● **Dataset records**:
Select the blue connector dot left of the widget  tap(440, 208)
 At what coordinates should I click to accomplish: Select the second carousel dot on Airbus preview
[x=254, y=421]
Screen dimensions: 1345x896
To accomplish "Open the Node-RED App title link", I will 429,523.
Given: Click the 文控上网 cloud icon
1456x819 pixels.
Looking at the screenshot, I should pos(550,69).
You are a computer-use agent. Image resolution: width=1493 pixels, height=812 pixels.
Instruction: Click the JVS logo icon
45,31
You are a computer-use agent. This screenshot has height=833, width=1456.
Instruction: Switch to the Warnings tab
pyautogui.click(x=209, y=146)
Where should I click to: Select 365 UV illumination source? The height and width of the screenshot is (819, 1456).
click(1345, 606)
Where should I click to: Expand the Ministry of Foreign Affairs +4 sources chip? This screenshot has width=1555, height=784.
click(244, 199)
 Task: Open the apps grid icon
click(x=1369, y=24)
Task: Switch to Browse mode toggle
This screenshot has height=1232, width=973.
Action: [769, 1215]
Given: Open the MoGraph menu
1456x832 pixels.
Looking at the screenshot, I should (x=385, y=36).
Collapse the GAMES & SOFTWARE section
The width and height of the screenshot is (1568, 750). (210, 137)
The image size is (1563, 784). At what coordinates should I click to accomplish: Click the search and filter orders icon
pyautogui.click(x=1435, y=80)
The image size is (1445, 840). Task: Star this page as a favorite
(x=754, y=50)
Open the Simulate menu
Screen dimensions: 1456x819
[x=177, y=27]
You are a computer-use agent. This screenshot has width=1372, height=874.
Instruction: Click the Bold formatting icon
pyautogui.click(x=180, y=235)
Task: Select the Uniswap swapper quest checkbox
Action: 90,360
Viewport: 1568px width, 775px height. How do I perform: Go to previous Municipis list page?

● **Exercise**:
The response should consist of all the entries, copied without any alteration.

● **Output of the task**:
Select the blue connector dot left of the widget  tap(440, 208)
 At what coordinates should I click to accomplish: Select the second carousel dot on Airbus preview
[x=254, y=421]
Screen dimensions: 1345x896
To accomplish "Open the Node-RED App title link", I will 429,523.
Given: Click the 文控上网 cloud icon
1456x819 pixels.
Looking at the screenshot, I should pos(550,69).
You are a computer-use agent. Image resolution: width=1493 pixels, height=812 pixels.
Instruction: Click the JVS logo icon
45,31
You are a computer-use agent. This screenshot has height=833, width=1456.
Instruction: Switch to the Warnings tab
pyautogui.click(x=209, y=146)
Where should I click to: Select 365 UV illumination source? The height and width of the screenshot is (819, 1456).
click(1345, 606)
Where should I click to: Expand the Ministry of Foreign Affairs +4 sources chip? This screenshot has width=1555, height=784.
click(244, 199)
 Task: Open the apps grid icon
click(x=1369, y=24)
Task: Switch to Browse mode toggle
This screenshot has height=1232, width=973.
Action: [769, 1215]
Given: Open the MoGraph menu
1456x832 pixels.
Looking at the screenshot, I should (x=385, y=36).
Collapse the GAMES & SOFTWARE section
The width and height of the screenshot is (1568, 750). (210, 137)
The image size is (1563, 784). At what coordinates should I click to accomplish: Click the search and filter orders icon
pyautogui.click(x=1435, y=80)
The image size is (1445, 840). Task: Star this page as a favorite
(x=754, y=50)
Open the Simulate menu
Screen dimensions: 1456x819
[x=177, y=27]
You are a computer-use agent. This screenshot has width=1372, height=874.
Instruction: Click the Bold formatting icon
pyautogui.click(x=180, y=235)
Task: Select the Uniswap swapper quest checkbox
Action: 90,360
Viewport: 1568px width, 775px height. How do I perform: Go to previous Municipis list page?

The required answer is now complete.